• Available records:
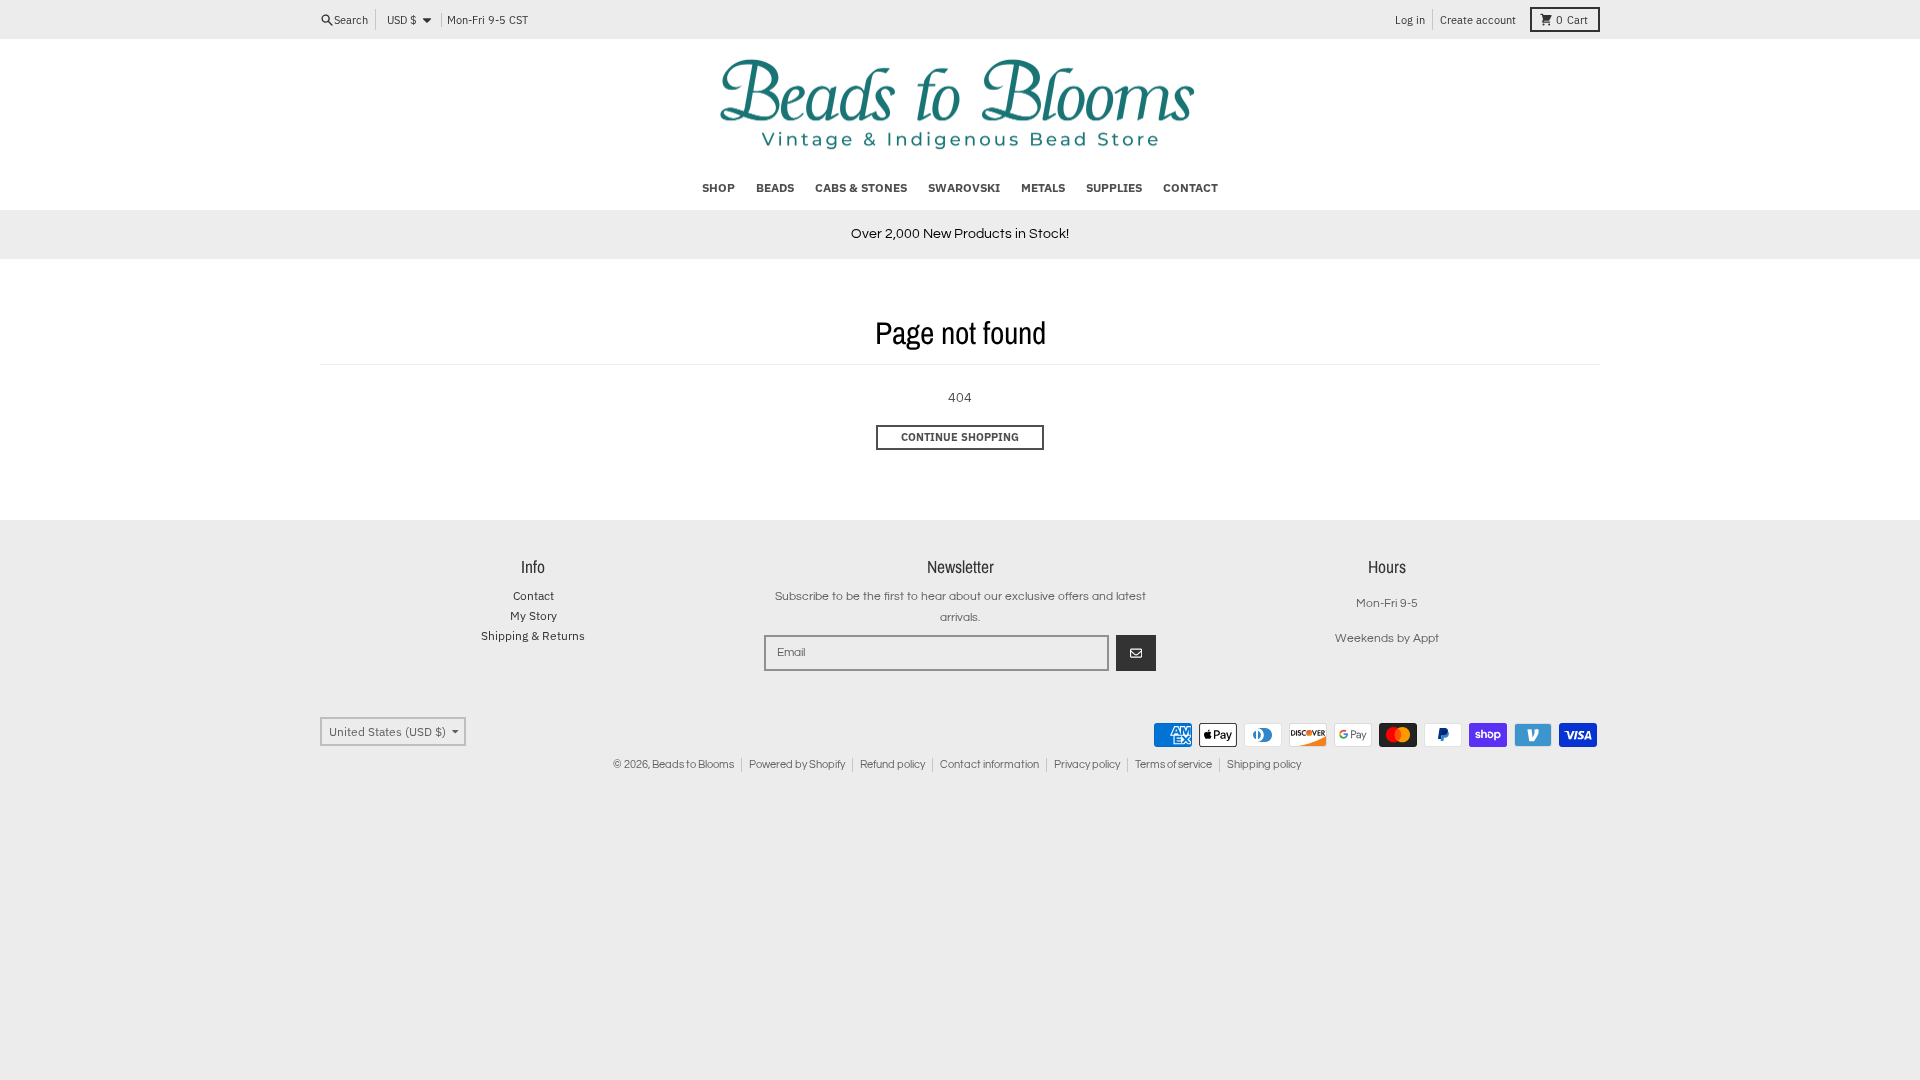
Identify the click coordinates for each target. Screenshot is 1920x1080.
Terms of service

--

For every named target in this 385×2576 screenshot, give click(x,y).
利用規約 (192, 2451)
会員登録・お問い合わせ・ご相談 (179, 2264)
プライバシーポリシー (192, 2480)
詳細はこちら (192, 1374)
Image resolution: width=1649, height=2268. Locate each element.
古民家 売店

• What to produce: Search the listing for "each" and show every line where it occurs.

• Result:
Identify the click coordinates for each target. Screenshot is 1920x1080.
Image resolution: width=1649, height=2268. Locate each element.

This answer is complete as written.